Co-Motion is famous for its tandems, and its efficiencies. All fabrication and painting is done in-house, and it was an easy decision to contact Dwan about making our bikes.

Former Co-Motion employee Alan Cline was familiar with my affinity for steel bicycles, and kindly opened a dialogue in January 2003. I paid a visit to the Co-Motion factory later that month, and sat down with Dwan and Alan to hammer out the details of our Gaansari Van Cleve and St. Clair models.

But that wasn’t half as fun as joining Dwan, Alan and the other 18 employees for a company game of flag football in Eugene. The grassy field was somewhat slick with mud, which didn’t deter any of us from creaming each other on every play. Team building at its finest.

No, another highlight of the weekend visit was hanging out in Alan’s man-cave, drinking beers and listening to bluegrass on the radio.
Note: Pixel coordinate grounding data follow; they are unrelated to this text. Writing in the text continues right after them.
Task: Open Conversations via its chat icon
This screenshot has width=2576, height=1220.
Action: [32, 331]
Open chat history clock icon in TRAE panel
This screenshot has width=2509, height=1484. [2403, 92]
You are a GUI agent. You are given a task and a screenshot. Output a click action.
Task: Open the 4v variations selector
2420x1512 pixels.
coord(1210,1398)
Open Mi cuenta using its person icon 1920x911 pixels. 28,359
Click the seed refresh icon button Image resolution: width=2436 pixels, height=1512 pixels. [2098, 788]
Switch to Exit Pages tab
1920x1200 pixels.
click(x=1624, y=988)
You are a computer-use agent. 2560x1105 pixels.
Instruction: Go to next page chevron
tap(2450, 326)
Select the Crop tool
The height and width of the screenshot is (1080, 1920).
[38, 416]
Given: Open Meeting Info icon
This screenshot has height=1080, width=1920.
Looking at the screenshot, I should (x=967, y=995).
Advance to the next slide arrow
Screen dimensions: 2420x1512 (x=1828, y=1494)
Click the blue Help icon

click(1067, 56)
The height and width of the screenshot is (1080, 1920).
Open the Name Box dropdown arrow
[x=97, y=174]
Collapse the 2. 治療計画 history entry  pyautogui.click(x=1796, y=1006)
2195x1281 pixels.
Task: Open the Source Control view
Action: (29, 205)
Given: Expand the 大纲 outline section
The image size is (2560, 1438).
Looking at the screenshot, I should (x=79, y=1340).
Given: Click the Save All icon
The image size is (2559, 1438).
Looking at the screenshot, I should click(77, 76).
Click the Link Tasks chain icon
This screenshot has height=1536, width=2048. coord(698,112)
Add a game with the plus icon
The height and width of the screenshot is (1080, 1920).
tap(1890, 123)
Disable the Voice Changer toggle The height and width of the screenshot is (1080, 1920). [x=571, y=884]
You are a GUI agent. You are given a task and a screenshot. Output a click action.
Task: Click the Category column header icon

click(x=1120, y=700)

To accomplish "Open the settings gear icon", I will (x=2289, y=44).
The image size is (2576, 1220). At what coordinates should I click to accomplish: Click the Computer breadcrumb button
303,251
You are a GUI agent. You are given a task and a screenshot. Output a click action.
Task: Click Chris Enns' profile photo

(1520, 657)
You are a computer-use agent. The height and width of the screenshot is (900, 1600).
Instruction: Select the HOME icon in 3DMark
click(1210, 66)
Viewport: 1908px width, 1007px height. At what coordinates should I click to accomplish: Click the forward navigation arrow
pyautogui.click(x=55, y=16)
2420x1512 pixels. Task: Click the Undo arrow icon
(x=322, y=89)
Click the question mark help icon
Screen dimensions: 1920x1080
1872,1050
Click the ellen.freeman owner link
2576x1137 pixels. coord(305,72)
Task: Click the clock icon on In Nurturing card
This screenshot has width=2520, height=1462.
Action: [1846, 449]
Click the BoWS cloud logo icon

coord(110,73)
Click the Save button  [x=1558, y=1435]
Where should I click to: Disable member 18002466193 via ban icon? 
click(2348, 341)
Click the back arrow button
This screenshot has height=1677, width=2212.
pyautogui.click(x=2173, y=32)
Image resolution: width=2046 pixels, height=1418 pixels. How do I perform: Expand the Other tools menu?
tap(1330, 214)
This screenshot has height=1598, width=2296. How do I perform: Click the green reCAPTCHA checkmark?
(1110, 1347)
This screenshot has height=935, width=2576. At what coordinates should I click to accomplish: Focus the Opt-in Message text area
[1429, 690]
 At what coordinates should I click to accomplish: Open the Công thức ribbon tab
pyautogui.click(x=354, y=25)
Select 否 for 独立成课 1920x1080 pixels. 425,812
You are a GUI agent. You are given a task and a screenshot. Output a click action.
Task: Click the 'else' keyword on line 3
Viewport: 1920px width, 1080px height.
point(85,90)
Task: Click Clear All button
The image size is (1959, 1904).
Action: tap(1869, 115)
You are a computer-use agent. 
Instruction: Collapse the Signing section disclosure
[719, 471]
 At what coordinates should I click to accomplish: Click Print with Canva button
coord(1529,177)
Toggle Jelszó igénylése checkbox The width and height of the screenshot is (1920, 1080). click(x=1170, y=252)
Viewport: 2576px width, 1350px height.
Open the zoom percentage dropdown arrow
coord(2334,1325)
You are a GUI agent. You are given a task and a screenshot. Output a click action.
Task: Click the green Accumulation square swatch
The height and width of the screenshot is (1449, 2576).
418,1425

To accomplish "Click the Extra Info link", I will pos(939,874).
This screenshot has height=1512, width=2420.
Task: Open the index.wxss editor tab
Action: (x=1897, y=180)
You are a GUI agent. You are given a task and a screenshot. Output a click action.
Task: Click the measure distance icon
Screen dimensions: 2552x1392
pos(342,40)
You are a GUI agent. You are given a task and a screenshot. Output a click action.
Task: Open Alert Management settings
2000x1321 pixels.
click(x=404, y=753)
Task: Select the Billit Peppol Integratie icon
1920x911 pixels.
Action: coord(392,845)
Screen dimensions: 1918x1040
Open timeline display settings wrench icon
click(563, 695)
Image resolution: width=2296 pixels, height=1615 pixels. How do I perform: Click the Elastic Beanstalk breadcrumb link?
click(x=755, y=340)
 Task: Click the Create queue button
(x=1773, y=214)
Dwan, Alan and I bonded like brothers, which led to a fruitful working relationship.

As our brand took off, my phone conversations with Dwan were exciting and fun. I think he got a kick out of my Midwest view of the world, and jokingly nicknamed me “Freedom Bread”, a play on my French heritage and reflecting the animosity the US had toward the French at that time.

But the news I received about Dwan’s cancer this past weekend at the North American Handmade Bicycle Show took the wind out of my sails.

It was a bike designer’s love fest in the Pacenti booth Saturday, as Kirk Pacenti, Steve Hampsten, Alan Cline (now a full time at-home dad) and I talked about Dwan’s current challenge. In a split second, I didn’t care as much about my responsibilities for BikeRadar in Portland; cancer is a big deal, and not only do the Co-Motion employees rely on Dwan for direction and a paycheck, so does his wife and daughter in Eugene.

Alan told me of Dwan’s incredible attitude through his ordeal, dealing with chemotherapy and radiation. We talk about suffering on the bike as part of our ritual; now Dwan is suffering through something not many people can truly relate to or comprehend.

Dwan, you’ve influenced many people in this world, and provided much two-wheeled joy. I hope those reading this will reciprocate that wonderful energy and your body will heal soon. Our prayers are with you, friend.


If you’d like, send a card or nice note to Dwan, care of Co-Motion Cycles, 4765 Pacific Avenue, Eugene, Oregon 97402 USA.